EXERCISE DIRECTIONS -
Render every line of the data below as a Markdown table with the columns No. and Text, numbering the rows and skipping blank lines. Leave the pictures out.

EXTRACTED RECORDS -
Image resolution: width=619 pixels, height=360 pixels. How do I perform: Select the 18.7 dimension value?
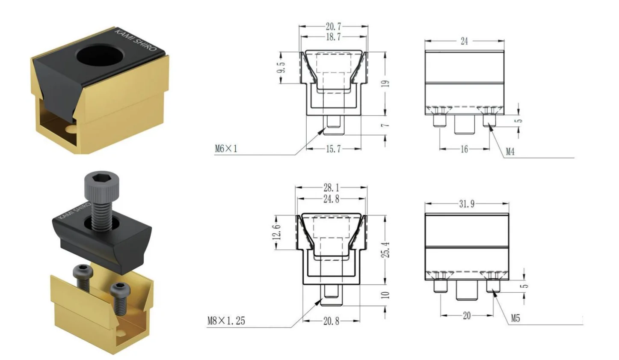(x=334, y=37)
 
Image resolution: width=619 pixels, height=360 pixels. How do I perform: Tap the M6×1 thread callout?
(x=226, y=149)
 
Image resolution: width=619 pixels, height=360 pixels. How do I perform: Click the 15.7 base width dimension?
(x=334, y=149)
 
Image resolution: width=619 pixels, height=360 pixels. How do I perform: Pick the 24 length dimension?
(x=464, y=41)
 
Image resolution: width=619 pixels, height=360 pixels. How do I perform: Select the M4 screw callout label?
(x=510, y=152)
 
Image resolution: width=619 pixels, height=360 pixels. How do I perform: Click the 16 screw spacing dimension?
(x=464, y=149)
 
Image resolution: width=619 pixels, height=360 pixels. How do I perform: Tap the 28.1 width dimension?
(x=332, y=188)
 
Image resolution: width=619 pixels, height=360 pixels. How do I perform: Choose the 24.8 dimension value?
(x=332, y=199)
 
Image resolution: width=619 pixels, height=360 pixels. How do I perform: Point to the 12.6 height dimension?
(x=277, y=232)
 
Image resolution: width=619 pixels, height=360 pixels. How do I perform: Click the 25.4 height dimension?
(x=386, y=250)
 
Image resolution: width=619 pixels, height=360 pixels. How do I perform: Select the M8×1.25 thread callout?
(x=226, y=321)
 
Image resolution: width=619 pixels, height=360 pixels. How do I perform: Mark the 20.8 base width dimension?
(x=332, y=321)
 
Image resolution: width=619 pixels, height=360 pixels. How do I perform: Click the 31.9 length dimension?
(x=467, y=204)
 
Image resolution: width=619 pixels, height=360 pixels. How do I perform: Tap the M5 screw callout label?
(x=515, y=318)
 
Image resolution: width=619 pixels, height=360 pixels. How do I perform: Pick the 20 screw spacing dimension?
(x=467, y=315)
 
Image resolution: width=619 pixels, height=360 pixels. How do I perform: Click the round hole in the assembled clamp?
(x=100, y=57)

FINISHED ANSWER -
| No. | Text |
|---|---|
| 1 | Image resolution: width=619 pixels, height=360 pixels. How do I perform: Select the 18.7 dimension value? |
| 2 | (x=334, y=37) |
| 3 | Image resolution: width=619 pixels, height=360 pixels. How do I perform: Tap the M6×1 thread callout? |
| 4 | (x=226, y=149) |
| 5 | Image resolution: width=619 pixels, height=360 pixels. How do I perform: Click the 15.7 base width dimension? |
| 6 | (x=334, y=149) |
| 7 | Image resolution: width=619 pixels, height=360 pixels. How do I perform: Pick the 24 length dimension? |
| 8 | (x=464, y=41) |
| 9 | Image resolution: width=619 pixels, height=360 pixels. How do I perform: Select the M4 screw callout label? |
| 10 | (x=510, y=152) |
| 11 | Image resolution: width=619 pixels, height=360 pixels. How do I perform: Click the 16 screw spacing dimension? |
| 12 | (x=464, y=149) |
| 13 | Image resolution: width=619 pixels, height=360 pixels. How do I perform: Tap the 28.1 width dimension? |
| 14 | (x=332, y=188) |
| 15 | Image resolution: width=619 pixels, height=360 pixels. How do I perform: Choose the 24.8 dimension value? |
| 16 | (x=332, y=199) |
| 17 | Image resolution: width=619 pixels, height=360 pixels. How do I perform: Point to the 12.6 height dimension? |
| 18 | (x=277, y=232) |
| 19 | Image resolution: width=619 pixels, height=360 pixels. How do I perform: Click the 25.4 height dimension? |
| 20 | (x=386, y=250) |
| 21 | Image resolution: width=619 pixels, height=360 pixels. How do I perform: Select the M8×1.25 thread callout? |
| 22 | (x=226, y=321) |
| 23 | Image resolution: width=619 pixels, height=360 pixels. How do I perform: Mark the 20.8 base width dimension? |
| 24 | (x=332, y=321) |
| 25 | Image resolution: width=619 pixels, height=360 pixels. How do I perform: Click the 31.9 length dimension? |
| 26 | (x=467, y=204) |
| 27 | Image resolution: width=619 pixels, height=360 pixels. How do I perform: Tap the M5 screw callout label? |
| 28 | (x=515, y=318) |
| 29 | Image resolution: width=619 pixels, height=360 pixels. How do I perform: Pick the 20 screw spacing dimension? |
| 30 | (x=467, y=315) |
| 31 | Image resolution: width=619 pixels, height=360 pixels. How do I perform: Click the round hole in the assembled clamp? |
| 32 | (x=100, y=57) |